I’m not asking about the worst job. I’m asking about the grimmest one. For me it was when in my teenage years I was making candles you would put on a grave. Most of the time is was just filling the form, burn the right shape and passing it forward. But sometimes I had to fill in for a person who was selling these things, and that is where it gets grim. It was decades ago but I still remember one lady who asked what would be the best candle to memorialize her late husband. And she gave me the whole life story of her and her husband. I shit you not, it was the most touching love story I have ever heard. I quit the next day.
Not me, but one of my best friends founded a company to clean up murder scenes, houses in which someone has died and their corpse rotted away for weeks, accident scenes… that sort of thing. His stomach seems perfectly unaffected by gruesomeness of all kinds, so he figured he’d market that particular ability of his.
His lowest rate is $300 / hr for “simple” cleanups and he’s doing very, very well.
There’s a great German TV show from a few years back about a crime scene cleaner “Tatortreiniger”. It’s more philosophical/funny than gruesome and worth a watch if you don’t mind reading sub-titles. The BBC did an adaptation in English, but I’ve not watched it yet.
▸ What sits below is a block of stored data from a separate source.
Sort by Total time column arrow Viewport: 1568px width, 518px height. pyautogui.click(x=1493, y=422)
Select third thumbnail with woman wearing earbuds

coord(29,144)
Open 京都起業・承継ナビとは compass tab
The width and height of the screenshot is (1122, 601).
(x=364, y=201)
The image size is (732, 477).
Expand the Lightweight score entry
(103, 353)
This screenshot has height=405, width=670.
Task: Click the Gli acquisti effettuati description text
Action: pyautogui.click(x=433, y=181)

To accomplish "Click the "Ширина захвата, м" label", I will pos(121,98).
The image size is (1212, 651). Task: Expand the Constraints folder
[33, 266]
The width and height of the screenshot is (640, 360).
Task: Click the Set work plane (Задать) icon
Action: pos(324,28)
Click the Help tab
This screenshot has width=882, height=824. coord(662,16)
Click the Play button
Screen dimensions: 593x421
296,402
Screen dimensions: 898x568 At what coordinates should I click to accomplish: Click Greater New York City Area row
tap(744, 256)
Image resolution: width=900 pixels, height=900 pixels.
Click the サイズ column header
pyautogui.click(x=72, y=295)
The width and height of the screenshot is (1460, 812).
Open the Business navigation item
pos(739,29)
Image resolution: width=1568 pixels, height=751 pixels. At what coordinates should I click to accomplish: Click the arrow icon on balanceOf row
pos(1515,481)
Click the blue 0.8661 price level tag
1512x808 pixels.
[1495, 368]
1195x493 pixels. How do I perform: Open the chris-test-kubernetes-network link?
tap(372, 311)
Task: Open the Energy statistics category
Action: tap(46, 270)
On a somewhat related note, Crime Scene Cleaner is such an oddly relaxing, thought a bit gruesome, game.
Does he wear a hazmat suit or something similar?
Yeah he wears heavy biohazard protection, complete with the hood and the respirator and everything. He’s better isolated than a cosmonaut on the job.
Found the Russian. Do any other cultures use that word instead of astronaut?
Probably all eastern block states. I know its true for example for East Germany.
Maybe any USSR countries are, just a guess.
Find something better to do.
Taikonauts are Chinese. All three words, Cosmo, Astro, Taiko - naut describe the same job; it just depends what agency certified you as to what you get called.
Or maybe it’s about relative protection of cosmonaut suits vs astronaut suits, like they thought, “well maybe not quite as well as an astronaut, but better than a cosmonaut”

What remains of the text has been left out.